** Data follows **

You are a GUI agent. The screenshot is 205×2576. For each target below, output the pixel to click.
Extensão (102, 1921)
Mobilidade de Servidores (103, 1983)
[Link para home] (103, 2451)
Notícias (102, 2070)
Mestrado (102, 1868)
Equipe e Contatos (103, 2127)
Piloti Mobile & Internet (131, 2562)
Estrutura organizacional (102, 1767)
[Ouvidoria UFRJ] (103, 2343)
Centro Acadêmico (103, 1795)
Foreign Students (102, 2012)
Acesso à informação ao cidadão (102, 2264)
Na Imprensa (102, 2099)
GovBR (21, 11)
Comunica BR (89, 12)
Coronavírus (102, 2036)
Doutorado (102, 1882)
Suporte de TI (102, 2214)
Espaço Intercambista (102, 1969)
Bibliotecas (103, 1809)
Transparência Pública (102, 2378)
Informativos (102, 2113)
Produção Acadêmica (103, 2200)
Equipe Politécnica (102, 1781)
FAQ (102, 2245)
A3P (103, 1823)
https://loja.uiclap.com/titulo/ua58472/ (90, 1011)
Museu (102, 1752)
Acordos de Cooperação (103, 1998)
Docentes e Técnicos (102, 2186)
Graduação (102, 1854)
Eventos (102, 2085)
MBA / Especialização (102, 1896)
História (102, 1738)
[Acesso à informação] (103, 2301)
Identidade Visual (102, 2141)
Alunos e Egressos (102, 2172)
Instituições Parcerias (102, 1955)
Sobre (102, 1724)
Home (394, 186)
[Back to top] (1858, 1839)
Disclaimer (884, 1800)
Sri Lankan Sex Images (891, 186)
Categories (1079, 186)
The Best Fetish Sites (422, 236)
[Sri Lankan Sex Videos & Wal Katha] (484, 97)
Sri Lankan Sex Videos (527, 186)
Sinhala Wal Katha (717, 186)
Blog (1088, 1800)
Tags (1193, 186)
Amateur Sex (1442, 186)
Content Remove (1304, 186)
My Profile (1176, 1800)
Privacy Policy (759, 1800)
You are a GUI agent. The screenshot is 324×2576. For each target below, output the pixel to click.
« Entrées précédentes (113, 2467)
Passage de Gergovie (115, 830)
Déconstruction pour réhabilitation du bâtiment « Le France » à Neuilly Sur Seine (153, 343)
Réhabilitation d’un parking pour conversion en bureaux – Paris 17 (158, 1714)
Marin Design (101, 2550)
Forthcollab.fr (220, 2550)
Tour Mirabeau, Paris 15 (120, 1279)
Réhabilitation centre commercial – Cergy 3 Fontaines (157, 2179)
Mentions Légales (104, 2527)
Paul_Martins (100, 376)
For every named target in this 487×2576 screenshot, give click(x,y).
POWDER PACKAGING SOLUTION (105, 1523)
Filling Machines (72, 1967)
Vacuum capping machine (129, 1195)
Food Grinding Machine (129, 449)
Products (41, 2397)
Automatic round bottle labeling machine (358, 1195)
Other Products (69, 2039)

** End of Data **

### Task objective
Scan the data above for the word "agent", then copy every line that holds it.

### Exercise output
You are a GUI agent. The screenshot is 205×2576. For each target below, output the pixel to click.
You are a GUI agent. The screenshot is 324×2576. For each target below, output the pixel to click.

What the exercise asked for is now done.